Auckland Primary Principals' Association president Helen Varney said some schools were growing a lot faster than expected this year.

"It's happened much quicker than expected, it's happened with a certain age group, so five-year-olds, much much higher numbers than expected, and it's come at a time when it's really hard to staff your schools," she said.

Mrs Varney said a lot of the increase was happening in the number of five-year-olds starting school this year.

Her own school normally had two new entrant classes at this time of the year, but it already had four and was planning a fifth.

Mrs Varney said it was harder to predict how many school-age children might be living in a particular area because more families were living together in a single home, sometimes for financial reasons but often because it was their preference to live together.

"Rental costs can be one of the factors, but other factors are mainly because they're keen to live with their families and they've got the support there for their children while they work," she said.

The principal of Albany Primary School, Maree Bathurst, said her school had 784 children compared to 707 at the same time last year and she expected the roll to reach 810 by the end of the year.

"Our next class will have to go in the library so we have actually no extra spaces at all. We're currently using a room that is less than ideal for a new entrant class but that is what our Education Ministry deem our capacity is so we're actually over capacity now," she said.

Ms Bathurst said the school had expected a lot of new enrolments because of new developments in the area including six apartment blocks, but it was hard for the Education Ministry to plan for growth.

"For example there's a subdivision in our zone which five years ago could have had 600 townhouses on it. It took a long time for that development to be approved by council and then there were construction problems so that growth could have had a huge impact on our school and the three local schools, but as it turned out it was very much a progressive subdivision."

At the other end of Auckland, Manurewa South School principal Tone Kolose said his roll had jumped from 320 children last year to more than 380, and it was still growing.

"We were surprised that the school's roll had grown dramatically, we weren't expecting the 20 percent increase of students.
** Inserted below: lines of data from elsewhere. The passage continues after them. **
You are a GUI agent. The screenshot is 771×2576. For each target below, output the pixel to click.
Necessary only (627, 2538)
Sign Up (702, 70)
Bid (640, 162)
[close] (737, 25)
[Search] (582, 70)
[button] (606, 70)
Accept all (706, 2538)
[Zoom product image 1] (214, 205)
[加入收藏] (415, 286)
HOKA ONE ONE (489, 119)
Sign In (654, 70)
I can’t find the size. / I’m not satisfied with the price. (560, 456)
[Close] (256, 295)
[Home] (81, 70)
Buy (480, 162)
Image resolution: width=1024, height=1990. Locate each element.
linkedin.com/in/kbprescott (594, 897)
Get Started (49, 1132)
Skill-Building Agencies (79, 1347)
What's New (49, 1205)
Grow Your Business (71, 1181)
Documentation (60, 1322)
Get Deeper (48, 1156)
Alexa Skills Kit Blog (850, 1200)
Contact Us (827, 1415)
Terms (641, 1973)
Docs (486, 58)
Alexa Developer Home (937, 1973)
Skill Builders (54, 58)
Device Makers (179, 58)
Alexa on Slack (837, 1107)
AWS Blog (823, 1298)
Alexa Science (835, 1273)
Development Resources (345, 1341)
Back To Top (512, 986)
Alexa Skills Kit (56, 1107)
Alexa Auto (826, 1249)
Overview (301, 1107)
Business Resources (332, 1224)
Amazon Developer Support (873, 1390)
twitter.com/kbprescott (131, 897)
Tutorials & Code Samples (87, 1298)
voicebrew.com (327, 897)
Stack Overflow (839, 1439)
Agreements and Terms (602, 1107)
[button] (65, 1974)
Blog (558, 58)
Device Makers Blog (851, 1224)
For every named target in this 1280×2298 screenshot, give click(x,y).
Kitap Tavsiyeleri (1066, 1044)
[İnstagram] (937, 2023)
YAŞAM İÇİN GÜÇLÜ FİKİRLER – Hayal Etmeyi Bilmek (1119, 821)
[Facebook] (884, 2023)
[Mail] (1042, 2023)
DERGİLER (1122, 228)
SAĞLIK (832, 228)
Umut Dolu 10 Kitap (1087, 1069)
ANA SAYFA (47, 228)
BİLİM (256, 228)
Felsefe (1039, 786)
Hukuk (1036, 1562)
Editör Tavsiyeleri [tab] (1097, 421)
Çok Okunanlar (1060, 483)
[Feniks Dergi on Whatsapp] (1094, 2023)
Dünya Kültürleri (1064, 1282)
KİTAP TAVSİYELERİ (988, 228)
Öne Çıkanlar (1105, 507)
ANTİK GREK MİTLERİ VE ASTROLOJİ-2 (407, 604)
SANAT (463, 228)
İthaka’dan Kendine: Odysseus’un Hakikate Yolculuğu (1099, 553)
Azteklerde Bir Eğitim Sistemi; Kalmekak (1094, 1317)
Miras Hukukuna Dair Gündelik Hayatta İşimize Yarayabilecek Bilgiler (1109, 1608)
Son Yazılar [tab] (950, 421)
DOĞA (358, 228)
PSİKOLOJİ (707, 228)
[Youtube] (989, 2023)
We are kind of expecting to hit the 400 mark, maybe 410 by the end of the year," he said.

Mr Kolose said the increase had forced the school to use half its library as a classroom and he expected it would have use the other half of that building and the school's hall for teaching space.

About 30 or 40 children were coming to the school from other neighbourhoods, but even with an enrolment zone the growth was unlikely to stop because other factors were driving more people into the area, he said.

"We're noticing that more families are moving in with families, so we have bigger numbers of people living in the same houses," he said.

In addition, there were new state house developments and more people buying homes in the area, Mr Kolose said.

The Education Ministry's deputy secretary sector enablement and support, Katrina Casey, said the Auckland school network grew by 8 percent or 19,500 students in the past 10 years, reaching a high of 275,465 students last year.

"The region is growing faster and at a more sustained rate than ever before and we expect over the next decade it will continue to grow at the fastest rate since 2001," Ms Casey said.

"We could see between 30,000 and 60,000 more school-age students in the network by 2030. We are working to meet this projected growth in a range of ways including optimising the current network, expanding current schools and building new schools."

Ms Casey said the ministry was working on an Auckland growth plan and a national network plan for growth to 2030, which would go to the government later this year.

She said since the 2014 government Budget the ministry had been allocated funding to provide an additional 25,000 student places in Auckland, of which 9300 had been completed and a further 3000 were expected in the next 12 months.